WHAT NEEDS TO BE DONE :: Rescale the stretch from the line containing "Viewport: 1268px width, 713px" through the end of the listing: reproduce those lines, requests included, with every click coordinate in the answers multiplied by 0.65 and rounded to a whole number, halves rounded up. Keep the numbers in the requests unchanged, and leave the pictures out.

RECORDED INFORMATION ::
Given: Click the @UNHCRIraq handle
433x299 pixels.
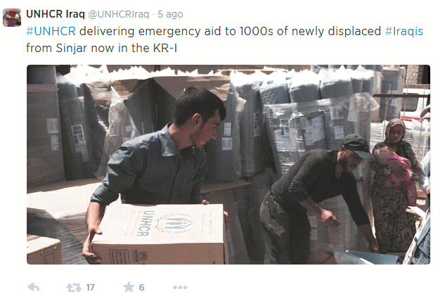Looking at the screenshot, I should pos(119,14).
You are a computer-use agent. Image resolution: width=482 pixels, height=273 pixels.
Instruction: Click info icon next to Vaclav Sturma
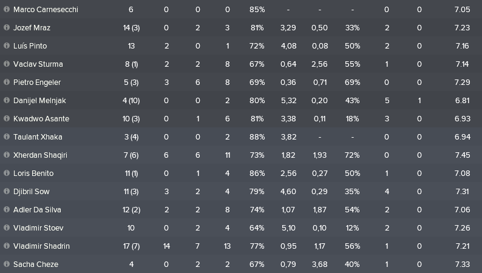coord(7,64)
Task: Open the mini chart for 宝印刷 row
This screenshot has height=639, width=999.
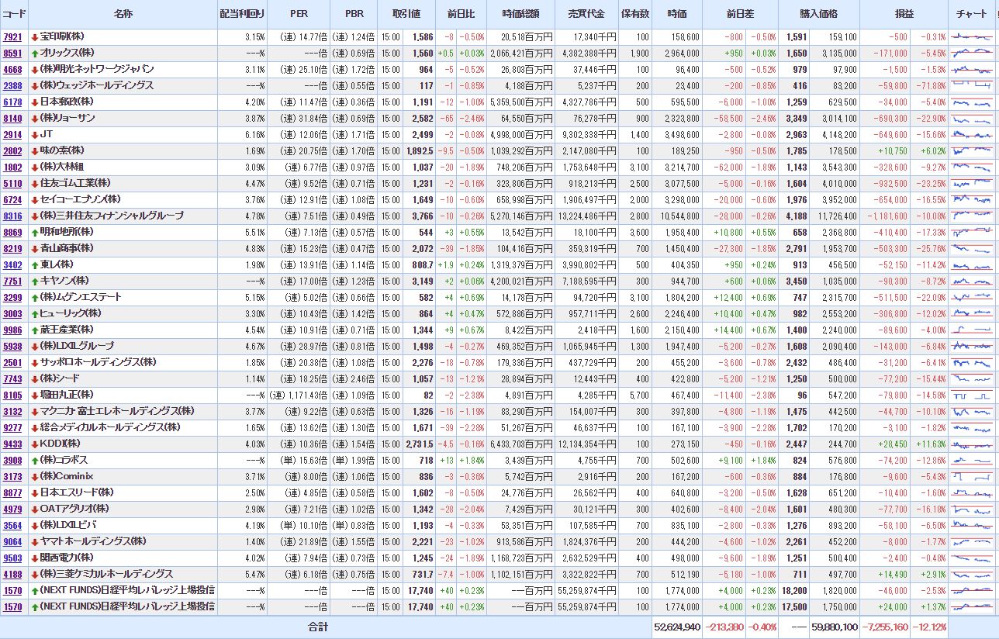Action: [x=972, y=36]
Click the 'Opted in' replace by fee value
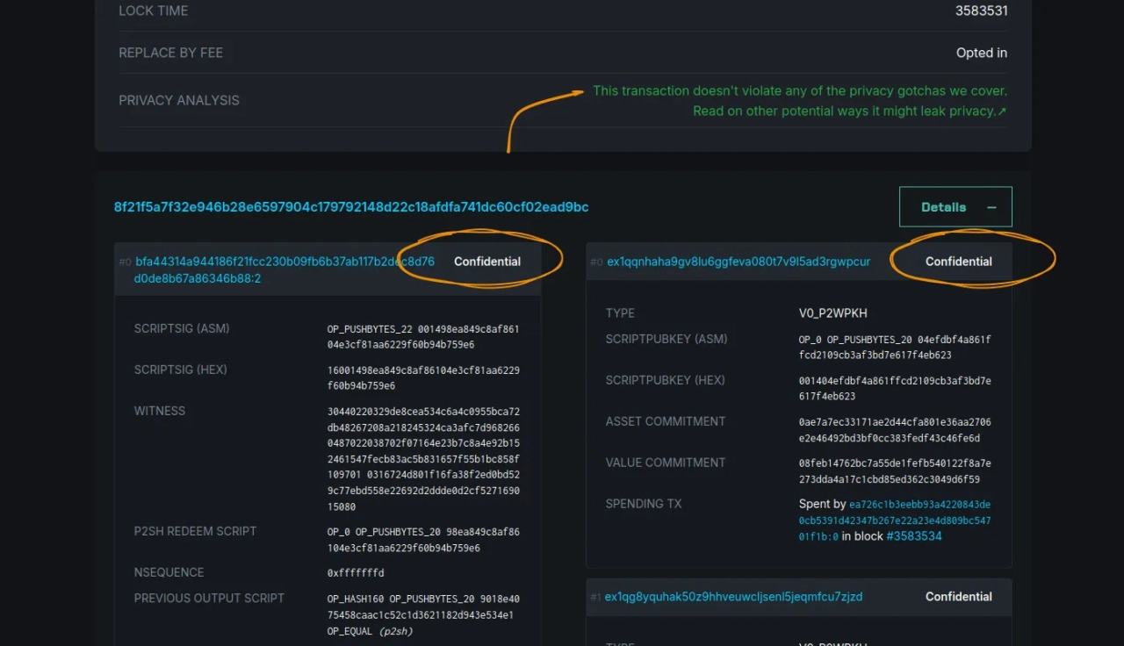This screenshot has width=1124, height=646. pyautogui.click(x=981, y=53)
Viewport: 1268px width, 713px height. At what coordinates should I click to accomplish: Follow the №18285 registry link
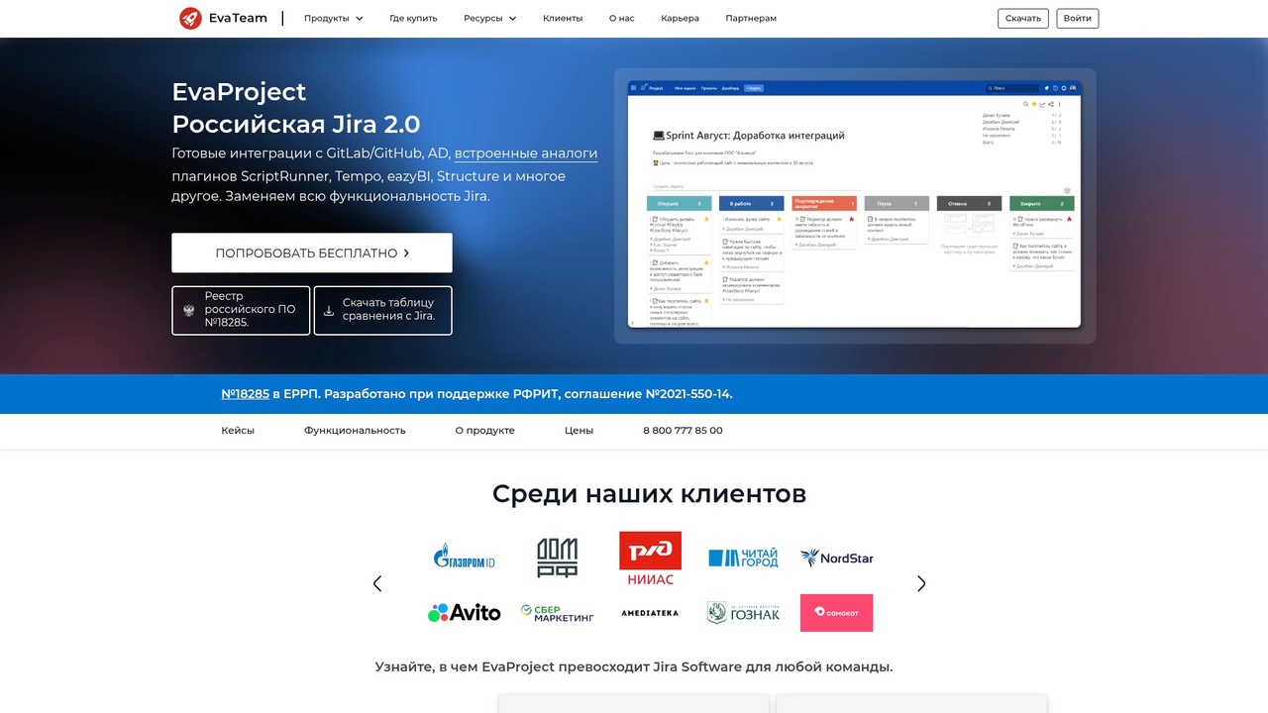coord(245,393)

RESPONSE ::
Viewport: 1268px width, 713px height. At what coordinates should I click to accomplish: Follow the №18285 registry link
coord(159,255)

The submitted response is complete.